[Saved entries]
• • • • •

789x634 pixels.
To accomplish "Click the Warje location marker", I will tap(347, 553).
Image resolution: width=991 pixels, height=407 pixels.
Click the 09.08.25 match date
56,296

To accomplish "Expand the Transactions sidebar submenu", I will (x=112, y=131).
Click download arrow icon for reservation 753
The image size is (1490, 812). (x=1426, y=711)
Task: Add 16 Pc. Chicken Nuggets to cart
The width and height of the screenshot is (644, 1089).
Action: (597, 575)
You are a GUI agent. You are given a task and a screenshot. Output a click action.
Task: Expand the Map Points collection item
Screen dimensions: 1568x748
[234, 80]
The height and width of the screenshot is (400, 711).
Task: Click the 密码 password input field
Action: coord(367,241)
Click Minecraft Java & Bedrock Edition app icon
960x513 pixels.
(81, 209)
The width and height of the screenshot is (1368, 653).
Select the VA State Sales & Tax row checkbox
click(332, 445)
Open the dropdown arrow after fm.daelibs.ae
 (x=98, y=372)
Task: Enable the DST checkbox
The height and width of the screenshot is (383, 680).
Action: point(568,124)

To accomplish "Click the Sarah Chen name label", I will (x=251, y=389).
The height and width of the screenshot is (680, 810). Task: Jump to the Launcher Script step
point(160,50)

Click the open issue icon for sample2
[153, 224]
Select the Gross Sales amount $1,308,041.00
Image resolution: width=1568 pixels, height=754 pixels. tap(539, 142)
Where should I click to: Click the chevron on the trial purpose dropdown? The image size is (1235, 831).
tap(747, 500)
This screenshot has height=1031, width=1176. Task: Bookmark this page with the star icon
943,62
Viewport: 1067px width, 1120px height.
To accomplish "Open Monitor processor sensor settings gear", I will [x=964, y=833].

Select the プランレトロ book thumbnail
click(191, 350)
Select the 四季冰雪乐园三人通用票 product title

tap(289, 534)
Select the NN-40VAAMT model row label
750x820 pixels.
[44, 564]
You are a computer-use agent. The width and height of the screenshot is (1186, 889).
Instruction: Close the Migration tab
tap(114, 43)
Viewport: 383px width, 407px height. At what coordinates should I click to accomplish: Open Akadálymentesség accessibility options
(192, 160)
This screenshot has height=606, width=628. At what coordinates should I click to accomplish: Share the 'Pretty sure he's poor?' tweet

• • • • •

**What needs to be done**:
Word for word, transcribe all of the entries shown above.

**Solution to this problem**:
789x634 pixels.
To accomplish "Click the Warje location marker", I will tap(347, 553).
Image resolution: width=991 pixels, height=407 pixels.
Click the 09.08.25 match date
56,296

To accomplish "Expand the Transactions sidebar submenu", I will (x=112, y=131).
Click download arrow icon for reservation 753
The image size is (1490, 812). (x=1426, y=711)
Task: Add 16 Pc. Chicken Nuggets to cart
The width and height of the screenshot is (644, 1089).
Action: (597, 575)
You are a GUI agent. You are given a task and a screenshot. Output a click action.
Task: Expand the Map Points collection item
Screen dimensions: 1568x748
[234, 80]
The height and width of the screenshot is (400, 711).
Task: Click the 密码 password input field
Action: coord(367,241)
Click Minecraft Java & Bedrock Edition app icon
960x513 pixels.
(81, 209)
The width and height of the screenshot is (1368, 653).
Select the VA State Sales & Tax row checkbox
click(332, 445)
Open the dropdown arrow after fm.daelibs.ae
 (x=98, y=372)
Task: Enable the DST checkbox
The height and width of the screenshot is (383, 680).
Action: point(568,124)

To accomplish "Click the Sarah Chen name label", I will (x=251, y=389).
The height and width of the screenshot is (680, 810). Task: Jump to the Launcher Script step
point(160,50)

Click the open issue icon for sample2
[153, 224]
Select the Gross Sales amount $1,308,041.00
Image resolution: width=1568 pixels, height=754 pixels. tap(539, 142)
Where should I click to: Click the chevron on the trial purpose dropdown? The image size is (1235, 831).
tap(747, 500)
This screenshot has height=1031, width=1176. Task: Bookmark this page with the star icon
943,62
Viewport: 1067px width, 1120px height.
To accomplish "Open Monitor processor sensor settings gear", I will [x=964, y=833].

Select the プランレトロ book thumbnail
click(191, 350)
Select the 四季冰雪乐园三人通用票 product title

tap(289, 534)
Select the NN-40VAAMT model row label
750x820 pixels.
[44, 564]
You are a computer-use agent. The width and height of the screenshot is (1186, 889).
Instruction: Close the Migration tab
tap(114, 43)
Viewport: 383px width, 407px height. At what coordinates should I click to accomplish: Open Akadálymentesség accessibility options
(192, 160)
This screenshot has height=606, width=628. At what coordinates should I click to accomplish: Share the 'Pretty sure he's poor?' tweet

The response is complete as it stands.